Description of the task:
Your answer must be an exact copy of the records below.
===============
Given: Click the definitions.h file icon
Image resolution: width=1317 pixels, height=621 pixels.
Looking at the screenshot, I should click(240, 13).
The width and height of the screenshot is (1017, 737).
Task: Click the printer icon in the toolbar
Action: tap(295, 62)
===============
Solved exercise:
Given: Click the definitions.h file icon
Image resolution: width=1317 pixels, height=621 pixels.
Looking at the screenshot, I should click(240, 13).
The width and height of the screenshot is (1017, 737).
Task: Click the printer icon in the toolbar
Action: tap(295, 62)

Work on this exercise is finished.